The technical exploitation of this vulnerability occurs when GraphicsMagick processes specially crafted RGB image files that contain malformed quantum data structures. During the import process, the software reads quantum values without proper validation of the data size relative to the allocated buffer space, leading to memory corruption that can result in information disclosure, application crashes, or potentially remote code execution depending on the system configuration. This type of vulnerability falls under the ATT&CK technique T1203 - Exploitation for Client Execution, where adversaries leverage software vulnerabilities to execute arbitrary code on target systems. The heap-based nature of the buffer over-read means that the vulnerability can be particularly challenging to detect and exploit consistently, as heap memory management can introduce unpredictable behavior patterns.
The operational impact of CVE-2017-17500 extends beyond simple application instability, as it represents a potential vector for privilege escalation attacks when GraphicsMagick is used in server environments or web applications. Systems that process untrusted image files, such as content management systems, image processing services, or web applications accepting user uploads, become vulnerable to this flaw. The vulnerability can be triggered through various attack vectors including web application file uploads, email attachments, or any automated image processing workflows. Security professionals should note that this vulnerability demonstrates the importance of input validation and bounds checking in image processing libraries, as the flaw exists in the core import functionality that handles numerous image formats. The potential for information disclosure through memory leaks makes this particularly concerning for environments where sensitive data might be inadvertently exposed through the buffer over-read mechanism.

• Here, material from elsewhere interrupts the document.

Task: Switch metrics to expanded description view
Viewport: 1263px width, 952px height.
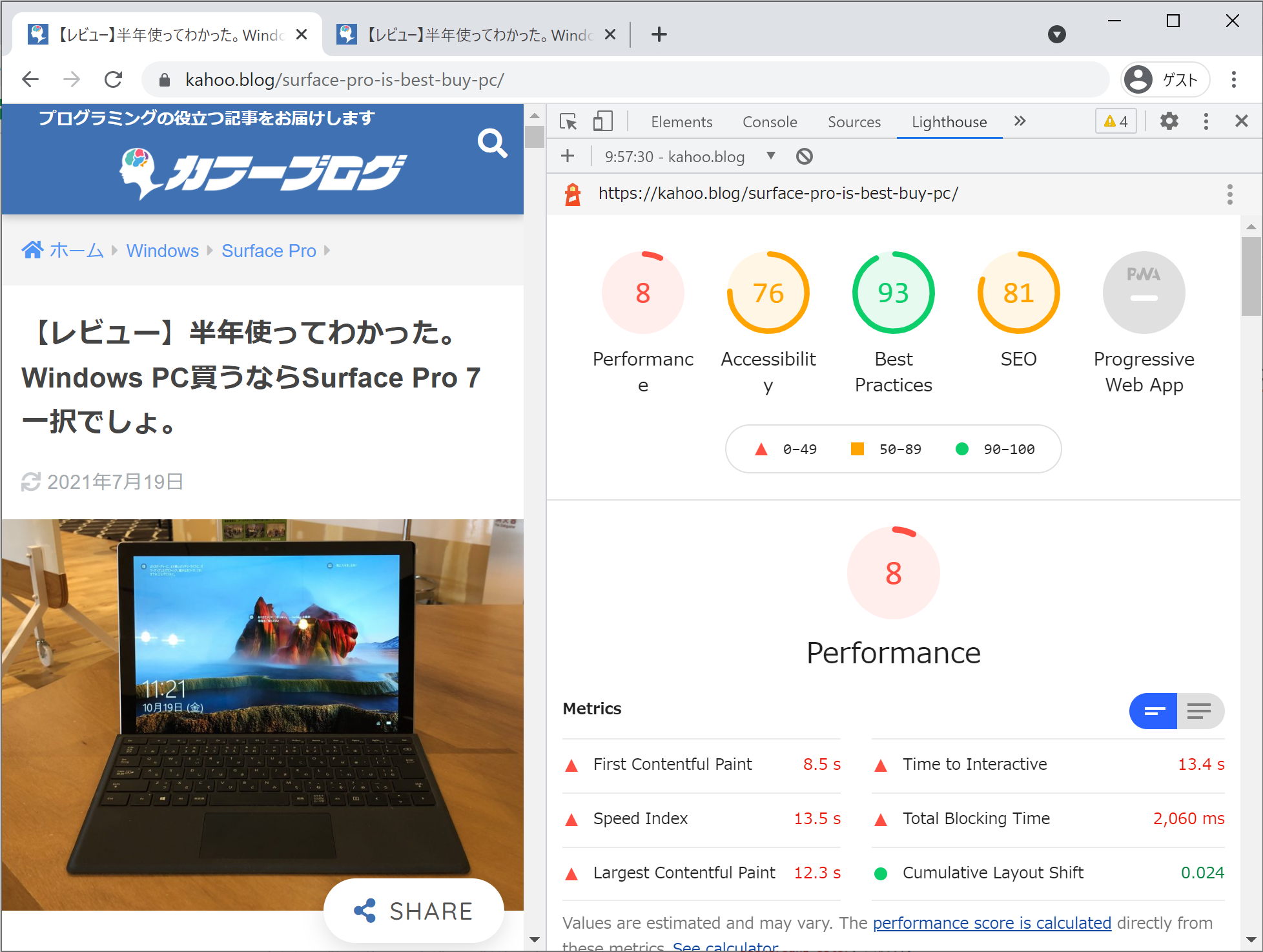Action: coord(1200,711)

Mitigation strategies for CVE-2017-17500 should focus on immediate patching of GraphicsMagick to version 1.3.27 or later, which contains the necessary fixes for the buffer over-read vulnerability. Organizations should implement strict input validation policies for all image file processing, including file type verification, size limits, and content scanning before processing. Network segmentation and application whitelisting can help reduce the attack surface by limiting which systems can process potentially malicious image files. Security monitoring should include detection of unusual file processing patterns or memory access violations that might indicate exploitation attempts. Additionally, implementing sandboxing mechanisms for image processing operations and regular security assessments of image handling components can provide defense-in-depth protection against similar vulnerabilities. The vulnerability serves as a reminder of the critical importance of proper memory management and bounds checking in multimedia processing libraries, particularly those handling untrusted input data from diverse sources.